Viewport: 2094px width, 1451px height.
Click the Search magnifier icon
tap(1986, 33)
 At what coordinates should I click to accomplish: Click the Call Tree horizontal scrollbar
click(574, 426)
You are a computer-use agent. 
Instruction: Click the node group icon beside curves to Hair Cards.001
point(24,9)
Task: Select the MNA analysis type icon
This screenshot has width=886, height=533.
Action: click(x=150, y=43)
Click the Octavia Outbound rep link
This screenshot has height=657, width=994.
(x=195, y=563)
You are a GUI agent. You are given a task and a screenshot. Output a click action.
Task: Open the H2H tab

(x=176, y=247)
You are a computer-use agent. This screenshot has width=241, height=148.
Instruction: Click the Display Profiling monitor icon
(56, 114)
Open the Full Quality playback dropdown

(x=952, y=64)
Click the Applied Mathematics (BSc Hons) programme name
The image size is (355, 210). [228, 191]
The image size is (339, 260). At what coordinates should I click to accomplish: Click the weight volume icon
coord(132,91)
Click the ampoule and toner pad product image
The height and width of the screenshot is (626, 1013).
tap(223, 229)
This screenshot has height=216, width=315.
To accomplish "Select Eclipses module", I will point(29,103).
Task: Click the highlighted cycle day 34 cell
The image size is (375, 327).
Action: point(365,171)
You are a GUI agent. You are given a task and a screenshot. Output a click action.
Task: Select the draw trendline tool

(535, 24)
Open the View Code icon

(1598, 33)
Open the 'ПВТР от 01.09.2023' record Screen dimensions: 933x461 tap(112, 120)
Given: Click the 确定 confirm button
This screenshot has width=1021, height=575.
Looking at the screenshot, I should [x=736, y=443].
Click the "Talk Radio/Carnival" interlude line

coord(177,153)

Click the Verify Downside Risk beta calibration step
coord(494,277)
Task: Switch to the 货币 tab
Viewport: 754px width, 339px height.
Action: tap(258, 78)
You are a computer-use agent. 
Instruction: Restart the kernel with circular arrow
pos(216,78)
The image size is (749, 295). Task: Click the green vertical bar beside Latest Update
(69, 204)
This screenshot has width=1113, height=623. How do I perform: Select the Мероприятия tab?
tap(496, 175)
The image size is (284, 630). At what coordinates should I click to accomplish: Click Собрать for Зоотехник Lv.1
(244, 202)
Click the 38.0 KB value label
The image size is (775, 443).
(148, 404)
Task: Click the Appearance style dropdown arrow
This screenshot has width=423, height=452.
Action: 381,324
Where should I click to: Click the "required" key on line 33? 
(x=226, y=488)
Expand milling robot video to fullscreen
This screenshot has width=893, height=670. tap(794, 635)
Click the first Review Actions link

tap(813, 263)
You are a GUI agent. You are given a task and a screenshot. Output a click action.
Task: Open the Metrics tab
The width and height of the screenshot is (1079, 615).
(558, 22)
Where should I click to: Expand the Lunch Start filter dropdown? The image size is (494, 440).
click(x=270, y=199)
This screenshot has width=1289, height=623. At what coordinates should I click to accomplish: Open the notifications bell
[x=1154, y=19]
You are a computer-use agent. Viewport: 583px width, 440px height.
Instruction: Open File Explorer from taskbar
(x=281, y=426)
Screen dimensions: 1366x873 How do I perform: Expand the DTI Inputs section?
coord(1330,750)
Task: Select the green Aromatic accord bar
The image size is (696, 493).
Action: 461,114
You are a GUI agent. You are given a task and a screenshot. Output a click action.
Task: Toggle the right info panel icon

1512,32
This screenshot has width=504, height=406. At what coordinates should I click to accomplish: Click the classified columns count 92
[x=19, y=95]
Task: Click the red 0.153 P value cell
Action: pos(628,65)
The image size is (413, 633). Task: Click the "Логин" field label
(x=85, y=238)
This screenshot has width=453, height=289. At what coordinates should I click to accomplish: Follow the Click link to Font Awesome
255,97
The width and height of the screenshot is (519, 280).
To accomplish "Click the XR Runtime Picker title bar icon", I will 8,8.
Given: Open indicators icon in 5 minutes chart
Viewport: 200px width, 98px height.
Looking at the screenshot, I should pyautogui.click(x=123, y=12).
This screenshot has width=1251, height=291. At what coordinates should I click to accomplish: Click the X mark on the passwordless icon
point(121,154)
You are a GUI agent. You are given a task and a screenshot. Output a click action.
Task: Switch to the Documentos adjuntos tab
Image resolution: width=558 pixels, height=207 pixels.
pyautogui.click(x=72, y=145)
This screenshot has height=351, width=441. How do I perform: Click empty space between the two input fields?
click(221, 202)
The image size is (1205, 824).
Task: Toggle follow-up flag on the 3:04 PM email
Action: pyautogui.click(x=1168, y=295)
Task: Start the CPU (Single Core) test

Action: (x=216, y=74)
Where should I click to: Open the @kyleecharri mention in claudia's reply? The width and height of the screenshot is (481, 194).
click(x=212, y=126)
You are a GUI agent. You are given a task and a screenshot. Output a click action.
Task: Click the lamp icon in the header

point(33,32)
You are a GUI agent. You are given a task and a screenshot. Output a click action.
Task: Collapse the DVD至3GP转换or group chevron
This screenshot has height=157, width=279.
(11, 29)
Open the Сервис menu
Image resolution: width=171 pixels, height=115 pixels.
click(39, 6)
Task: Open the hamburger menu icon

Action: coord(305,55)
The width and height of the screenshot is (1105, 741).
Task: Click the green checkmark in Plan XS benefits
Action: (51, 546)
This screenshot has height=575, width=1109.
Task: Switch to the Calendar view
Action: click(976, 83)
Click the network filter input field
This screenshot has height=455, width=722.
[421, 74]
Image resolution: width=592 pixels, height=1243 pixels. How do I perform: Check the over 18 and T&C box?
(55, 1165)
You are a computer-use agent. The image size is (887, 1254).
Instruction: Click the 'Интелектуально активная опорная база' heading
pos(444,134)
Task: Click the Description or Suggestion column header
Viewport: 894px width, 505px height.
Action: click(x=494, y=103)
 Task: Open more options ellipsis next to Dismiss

» **Exercise**:
Duplicate all of the records above line for line, with no changes.

» **Answer to the task**:
Viewport: 2094px width, 1451px height.
Click the Search magnifier icon
tap(1986, 33)
 At what coordinates should I click to accomplish: Click the Call Tree horizontal scrollbar
click(574, 426)
You are a computer-use agent. 
Instruction: Click the node group icon beside curves to Hair Cards.001
point(24,9)
Task: Select the MNA analysis type icon
This screenshot has width=886, height=533.
Action: click(x=150, y=43)
Click the Octavia Outbound rep link
This screenshot has height=657, width=994.
(x=195, y=563)
You are a GUI agent. You are given a task and a screenshot. Output a click action.
Task: Open the H2H tab

(x=176, y=247)
You are a computer-use agent. This screenshot has width=241, height=148.
Instruction: Click the Display Profiling monitor icon
(56, 114)
Open the Full Quality playback dropdown

(x=952, y=64)
Click the Applied Mathematics (BSc Hons) programme name
The image size is (355, 210). [228, 191]
The image size is (339, 260). At what coordinates should I click to accomplish: Click the weight volume icon
coord(132,91)
Click the ampoule and toner pad product image
The height and width of the screenshot is (626, 1013).
tap(223, 229)
This screenshot has height=216, width=315.
To accomplish "Select Eclipses module", I will point(29,103).
Task: Click the highlighted cycle day 34 cell
The image size is (375, 327).
Action: point(365,171)
You are a GUI agent. You are given a task and a screenshot. Output a click action.
Task: Select the draw trendline tool

(535, 24)
Open the View Code icon

(1598, 33)
Open the 'ПВТР от 01.09.2023' record Screen dimensions: 933x461 tap(112, 120)
Given: Click the 确定 confirm button
This screenshot has width=1021, height=575.
Looking at the screenshot, I should [x=736, y=443].
Click the "Talk Radio/Carnival" interlude line

coord(177,153)

Click the Verify Downside Risk beta calibration step
coord(494,277)
Task: Switch to the 货币 tab
Viewport: 754px width, 339px height.
Action: tap(258, 78)
You are a computer-use agent. 
Instruction: Restart the kernel with circular arrow
pos(216,78)
The image size is (749, 295). Task: Click the green vertical bar beside Latest Update
(69, 204)
This screenshot has width=1113, height=623. How do I perform: Select the Мероприятия tab?
tap(496, 175)
The image size is (284, 630). At what coordinates should I click to accomplish: Click Собрать for Зоотехник Lv.1
(244, 202)
Click the 38.0 KB value label
The image size is (775, 443).
(148, 404)
Task: Click the Appearance style dropdown arrow
This screenshot has width=423, height=452.
Action: 381,324
Where should I click to: Click the "required" key on line 33? 
(x=226, y=488)
Expand milling robot video to fullscreen
This screenshot has width=893, height=670. tap(794, 635)
Click the first Review Actions link

tap(813, 263)
You are a GUI agent. You are given a task and a screenshot. Output a click action.
Task: Open the Metrics tab
The width and height of the screenshot is (1079, 615).
(558, 22)
Where should I click to: Expand the Lunch Start filter dropdown? The image size is (494, 440).
click(x=270, y=199)
This screenshot has width=1289, height=623. At what coordinates should I click to accomplish: Open the notifications bell
[x=1154, y=19]
You are a computer-use agent. Viewport: 583px width, 440px height.
Instruction: Open File Explorer from taskbar
(x=281, y=426)
Screen dimensions: 1366x873 How do I perform: Expand the DTI Inputs section?
coord(1330,750)
Task: Select the green Aromatic accord bar
The image size is (696, 493).
Action: 461,114
You are a GUI agent. You are given a task and a screenshot. Output a click action.
Task: Toggle the right info panel icon

1512,32
This screenshot has width=504, height=406. At what coordinates should I click to accomplish: Click the classified columns count 92
[x=19, y=95]
Task: Click the red 0.153 P value cell
Action: pos(628,65)
The image size is (413, 633). Task: Click the "Логин" field label
(x=85, y=238)
This screenshot has width=453, height=289. At what coordinates should I click to accomplish: Follow the Click link to Font Awesome
255,97
The width and height of the screenshot is (519, 280).
To accomplish "Click the XR Runtime Picker title bar icon", I will 8,8.
Given: Open indicators icon in 5 minutes chart
Viewport: 200px width, 98px height.
Looking at the screenshot, I should pyautogui.click(x=123, y=12).
This screenshot has width=1251, height=291. At what coordinates should I click to accomplish: Click the X mark on the passwordless icon
point(121,154)
You are a GUI agent. You are given a task and a screenshot. Output a click action.
Task: Switch to the Documentos adjuntos tab
Image resolution: width=558 pixels, height=207 pixels.
pyautogui.click(x=72, y=145)
This screenshot has height=351, width=441. How do I perform: Click empty space between the two input fields?
click(221, 202)
The image size is (1205, 824).
Task: Toggle follow-up flag on the 3:04 PM email
Action: pyautogui.click(x=1168, y=295)
Task: Start the CPU (Single Core) test

Action: (x=216, y=74)
Where should I click to: Open the @kyleecharri mention in claudia's reply? The width and height of the screenshot is (481, 194).
click(x=212, y=126)
You are a GUI agent. You are given a task and a screenshot. Output a click action.
Task: Click the lamp icon in the header

point(33,32)
You are a GUI agent. You are given a task and a screenshot. Output a click action.
Task: Collapse the DVD至3GP转换or group chevron
This screenshot has height=157, width=279.
(11, 29)
Open the Сервис menu
Image resolution: width=171 pixels, height=115 pixels.
click(39, 6)
Task: Open the hamburger menu icon

Action: coord(305,55)
The width and height of the screenshot is (1105, 741).
Task: Click the green checkmark in Plan XS benefits
Action: (51, 546)
This screenshot has height=575, width=1109.
Task: Switch to the Calendar view
Action: click(976, 83)
Click the network filter input field
This screenshot has height=455, width=722.
[421, 74]
Image resolution: width=592 pixels, height=1243 pixels. How do I perform: Check the over 18 and T&C box?
(55, 1165)
You are a computer-use agent. The image size is (887, 1254).
Instruction: Click the 'Интелектуально активная опорная база' heading
pos(444,134)
Task: Click the Description or Suggestion column header
Viewport: 894px width, 505px height.
Action: click(x=494, y=103)
 Task: Open more options ellipsis next to Dismiss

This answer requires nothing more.